Formulation and in vitro evaluation of size expanding gastro-retentive systems of levofloxacin hemihydrate

Abstract

Size increasing (plug-type) levofloxacin hemihydrate (LVF) tablets for eradication of Helicobacter pylori (H. pylori) were prepared using in situ gel forming polymers including: gellan gum, sodium alginate, pectin and xanthan gum. Effect of cross-linkers: calcium and aluminum chloride, on the drug release was also studied. The prepared tablets were evaluated for their physicochemical parameters: weight variation, thickness, friability, hardness, drug content, water uptake and in vitro drug release.
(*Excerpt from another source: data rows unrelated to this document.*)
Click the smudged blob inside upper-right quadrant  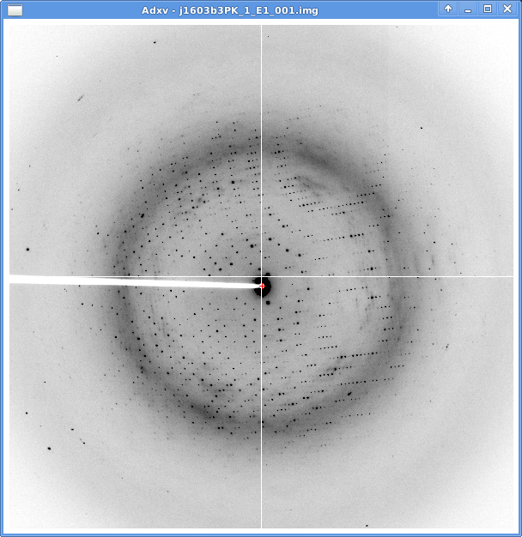(x=307, y=184)
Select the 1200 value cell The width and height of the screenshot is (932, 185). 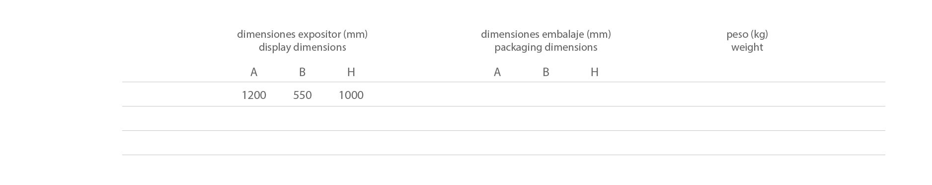(254, 95)
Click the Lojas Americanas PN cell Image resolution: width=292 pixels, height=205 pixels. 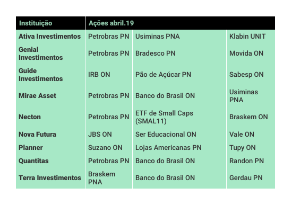tap(179, 148)
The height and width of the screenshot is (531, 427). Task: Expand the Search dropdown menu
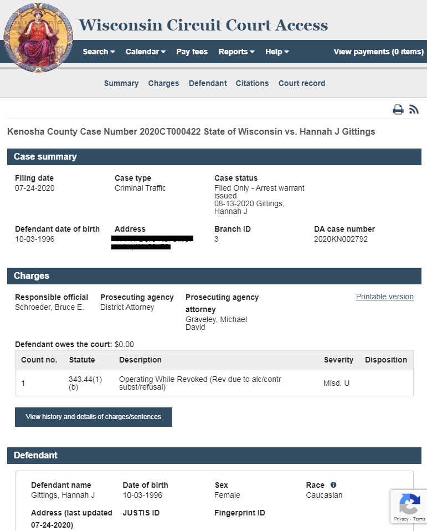coord(99,52)
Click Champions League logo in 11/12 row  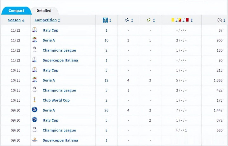pyautogui.click(x=35, y=50)
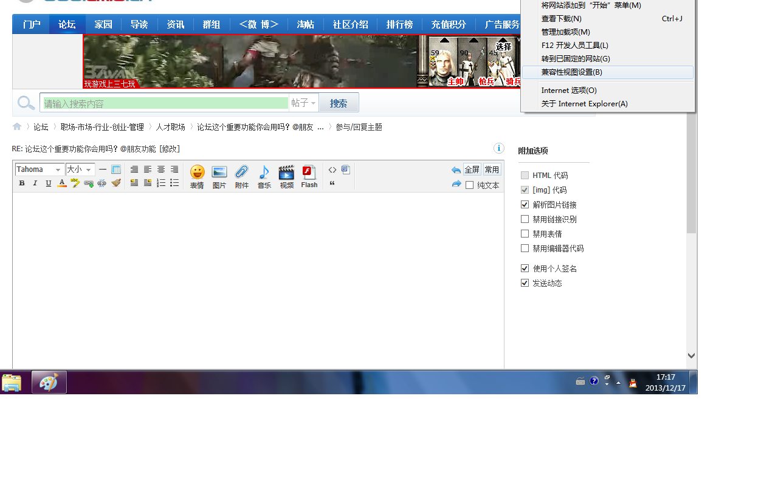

The optimized formula was subjected to further studies such as radial swelling test, FT-IR and DSC. Results revealed that LVF release depends not only on the nature of the matrix but also on the type of cross linker used to form this polymeric matrix. The addition of either calcium chloride or aluminum chloride, as cross-linkers, to gellan gum formulations significantly decreased drug release. Other polymers' formulations resulted in increased drug release upon addition of the same cross-linkers. The formula containing xanthan gum without any cross linker showed the most sustained LVF release with an increase in diameter with time, thus acting as a plug-type dosage form. IR spectra and DSC thermograms of LVF, xanthan gum, and a physical mixture of both, indicated that there was no interaction between the drug and the polymer and confirmed the drug stability.